• [Exercise input]
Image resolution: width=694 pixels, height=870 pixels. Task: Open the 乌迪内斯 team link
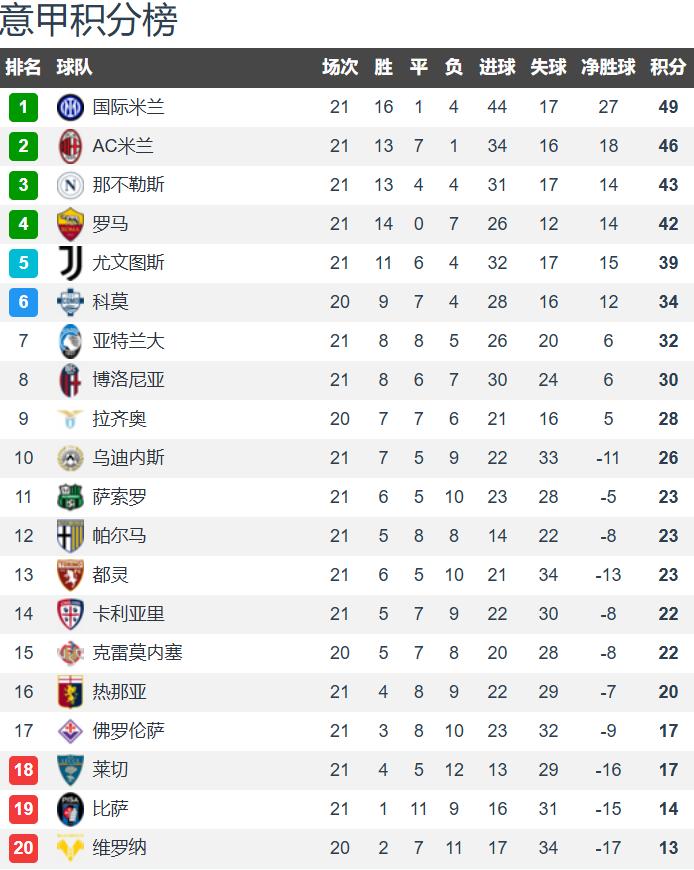[x=129, y=458]
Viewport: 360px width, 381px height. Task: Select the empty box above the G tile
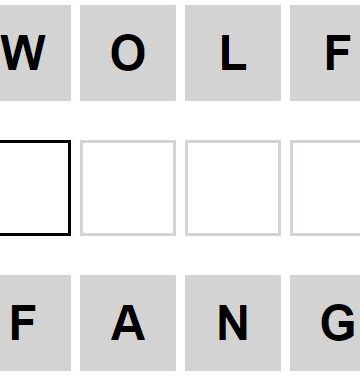pyautogui.click(x=325, y=188)
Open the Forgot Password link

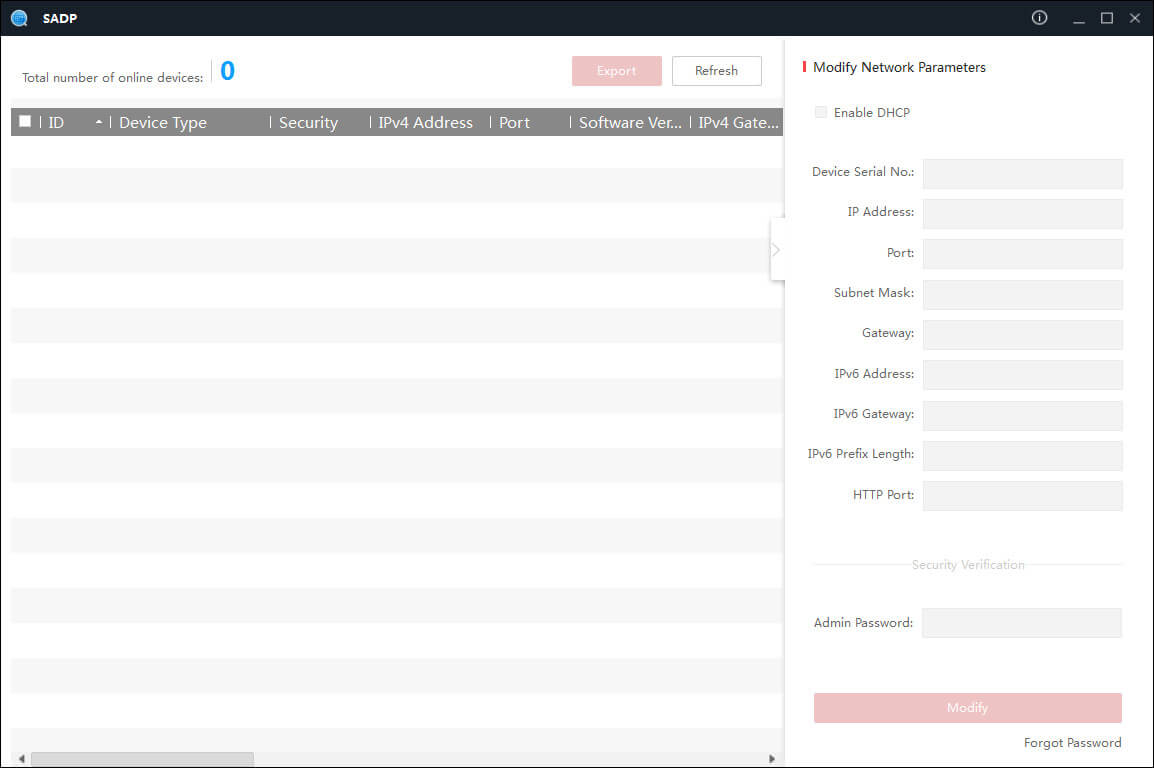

• [Exercise instructions] The answer consists solely of the lines from the one holding "Viewport: 360px width, 381px" through the final line of the records, both ends included, each duplicated exactly. Leave images out.

• [Output below]
Viewport: 360px width, 381px height. Task: Select the empty box above the G tile
pyautogui.click(x=325, y=188)
Open the Forgot Password link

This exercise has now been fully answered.